3.2 Configuration Files

spring:
  redis:
    host: localhost
    port: 6379
    database: 0
    timeout: 5000ms
    lettuce:
      pool:
        max-active: 20
        max-idle: 10
        min-idle: 5
qrcode:
  expire:
    seconds: 300
  width: 100
  height: 100

3.3 Core Classes

RedisConfig configures a RedisTemplate with JSON serialization. WebSocketConfig registers a handler at /ws/qrcode. QRCodeService provides methods to generate QR codes, store status in Redis, update status, confirm or cancel login, and periodically clean expired codes. UserService simulates a user database and token generation.

3.4 Controllers

QRCodeController exposes REST endpoints for generating QR codes, retrieving QR code images, scanning, confirming, cancelling, and checking status. LoginController validates tokens and returns test user data.

4. Frontend Implementation

4.1 Web Page (index.html)

The page displays a QR code, connects to the WebSocket, updates UI based on status changes, and shows user information after successful login.

<!DOCTYPE html>
<html lang="zh-CN">
<head>
    <meta charset="UTF-8">
    <title>QR Code Login Demo</title>
    <link rel="stylesheet" href="css/login.css">
</head>
<body>
    ... (HTML structure with <code>div</code> elements for QR code, tips, login success) ...
    <script>
        // JavaScript to generate QR code, handle WebSocket messages, and manage UI
    </script>
</body>
</html>

4.2 Mobile Simulation Page (mobile.html)

A simple page that allows manual entry of the QR code ID, displays a list of test users, and sends scan/confirm/cancel requests to the backend.

<!DOCTYPE html>
<html lang="zh-CN">
<head>
    <meta charset="UTF-8">
    <title>Mobile QR Code Login</title>
    <link rel="stylesheet" href="css/mobile.css">
</head>
<body>
    ... (HTML structure with sections for scanning, user selection, confirmation, and success) ...
    <script>
        // JavaScript to interact with backend APIs and update UI
    </script>
</body>
</html>

4.3 CSS Styles

Separate CSS files ( login.css and mobile.css) define responsive layouts, colors, and component styling for both web and mobile pages.

5. Running the Project

Start a Redis instance (e.g., docker run --name redis -p 6379:6379 -d redis).

Build the Spring Boot application with mvn clean package and run the jar.

Open http://localhost:8080 for the web page and http://localhost:8080/mobile.html for the mobile simulation.

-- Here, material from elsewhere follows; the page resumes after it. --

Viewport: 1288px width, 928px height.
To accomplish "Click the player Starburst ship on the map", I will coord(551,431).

6. QR Code Login Flow Details

6.1 Generation Phase

The web client requests a QR code ID, the server creates a record with status WAITING , stores it in Redis, generates a QR image, and returns it. The client opens a WebSocket connection and subscribes to the QR code ID.

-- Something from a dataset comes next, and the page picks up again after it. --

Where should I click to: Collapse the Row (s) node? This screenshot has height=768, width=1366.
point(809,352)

6.2 Scan & Confirmation Phase

The mobile client scans the QR code, sends a SCAN request, the server updates status to SCANNED and pushes the update via WebSocket. The user selects an account, confirms login, and the server changes status to CONFIRMED with user info, notifying the web client.

6.3 Completion Phase

The web client receives the CONFIRMED message, displays the user’s avatar and name, and completes the login process.

7. Security Considerations

7.1 QR Code Security

Short expiration (e.g., 300 seconds).

One‑time use – QR code becomes invalid after successful login.

Strict state transitions and UUID randomness to prevent enumeration attacks.

7.2 Communication Security

Use HTTPS in production.

Secure WebSocket connections (wss) and consider authentication.

Implement replay‑attack protection with timestamps/nonces.

Enable CSRF protection for state‑changing endpoints.

7.3 User Data Protection

Encrypt sensitive data stored in Redis.

Robust token generation, validation, and expiration.

Send login notifications to users.

Monitor abnormal login patterns (e.g., rapid repeated scans).